I began thinking about my conference project inspired by a couple of different psychogeographic and map inspired projects. I found the idea of ‘mental travel’ that Merlin Coverley wrote about in Psychogeography incredibly compelling, and I identified it with a lot of my own experiences of daydreaming about distant (or nearby) places. Additionally, over spring break I found the book Atlas of Remote Islands by Judith Schalansky in a book store over spring break. The subtitle of this book is “Fifty Islands I have not visited and never will,” and in the introduction Shalansky writes about her experience of mental travel through looking at atlases as a child growing up in East Berlin, a place she could not travel beyond.
The night before I found the book, I was aimlessly looking through Google Maps when I located a series of islands I had never heard of before called the Faroe Islands. I was surprised to know that 50,000 people lived there, and I clicked through the photographs of the towns there and tried to imagining what life would be like if I had grown up there. This is where the full idea for my conference project came from.

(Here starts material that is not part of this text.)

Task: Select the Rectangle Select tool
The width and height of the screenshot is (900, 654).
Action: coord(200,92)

When school started up again, I began to explore different parts of America on Google Map street view. I was drawn to the most rural places, because I grew up in a city and have minimal exposure to living in rural America. Also, often when traveling (at least in my family), we tend to visit cities, both familiar cities where family lives like Los Angeles and Denver, as well as cities we have not seen before. In my writing class, we were talking once about the experience of driving through rural, almost empty areas of the country and trying to imagine what kind of person lives in the houses you pass by. As I looked through Google Maps and chose specific locations to zoom in on, I kept this framework of trying to imagine the lives that inhabit these locations in mind. I selected which specific roads/towns to zoom in on based on whether the street or town names appealed to me.

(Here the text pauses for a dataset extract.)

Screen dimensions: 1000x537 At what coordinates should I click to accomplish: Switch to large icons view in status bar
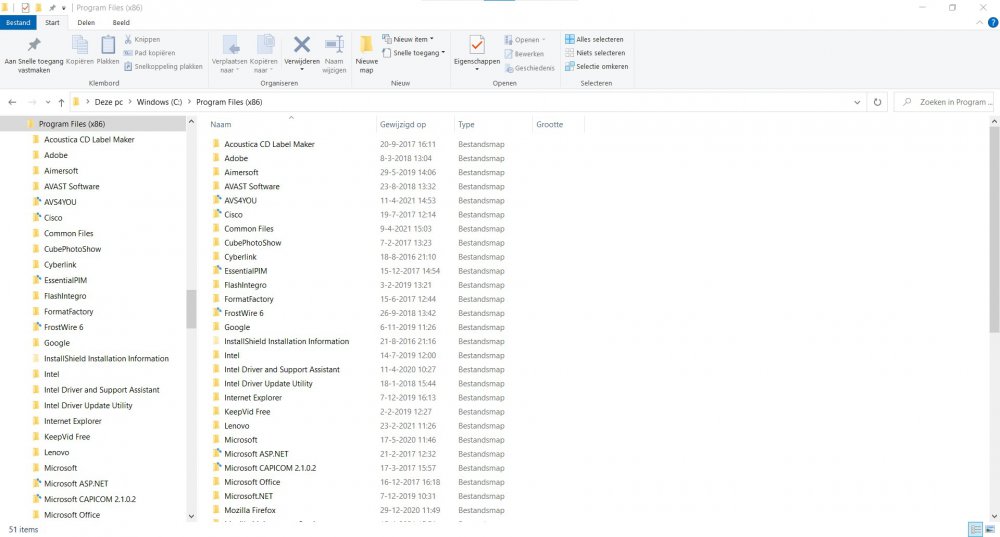pos(990,529)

My map will depict aspects of American life that do not appear on maps but that mark the memories and locations of experiences in peoples’ memories. For example, a field where a child found a four leaf clover, or a road where a car accident occurred, or a place where a teenager smokes their first cigarette…these types of milestones do not show up on the terrain or maps of America, but they are very much a part of growing up in the specific spaces. The inspiration for the “invisible” aspect of my map comes from anthropologist Kathleen Stewart’s Ordinary Affects, an ethnography of American life that she depicts through non-fictional vignettes of the ‘ordinary’. I hope to map ordinary affects in my conference project. I am still decided how exactly to present this concept. I began with collage of rectangular pictures shown in the second image of this post and intended to make a 40 by 40″ map in that style. On top of the ‘surface’ (the screenshots of different street views), I would write in sharpie the ordinary event that occurred there which would be the sign system.

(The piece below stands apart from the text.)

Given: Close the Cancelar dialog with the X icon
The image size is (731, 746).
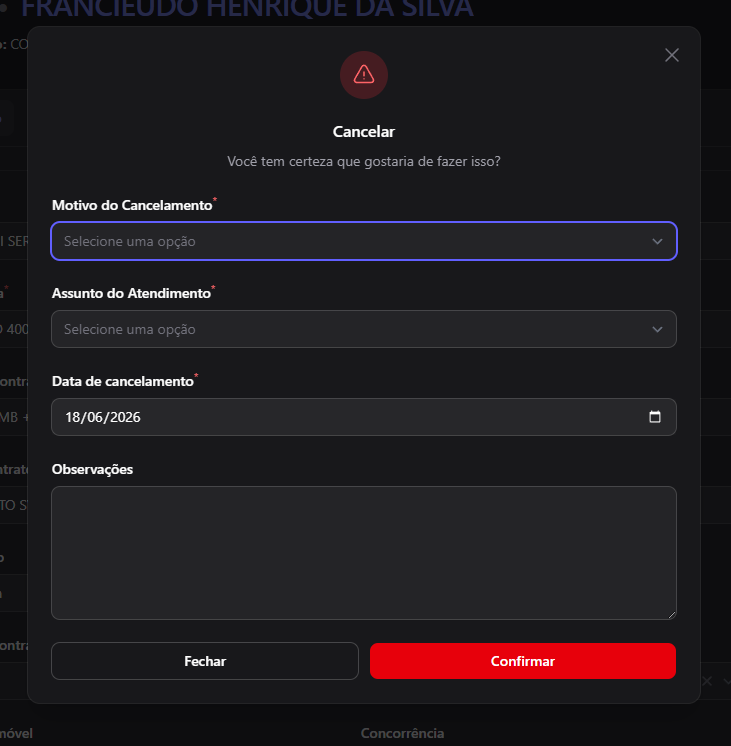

I’m not sure what the connection system would be in this map. When I brought my digital sketch to conference, Una and I discussed ways that I could use the map to combat competing discourses that define American life. We thought of using a chart of the stock market crash as a “surface” containing holes which reveal the screenshot images I took and the sign system details that explain the ordinary events that occurred in the spaces.
The issue now is that the draft I have is rectangular and therefore not 40 by 40, and I can’t use as many images as I hoped to. I also want to make sure it is read as a map.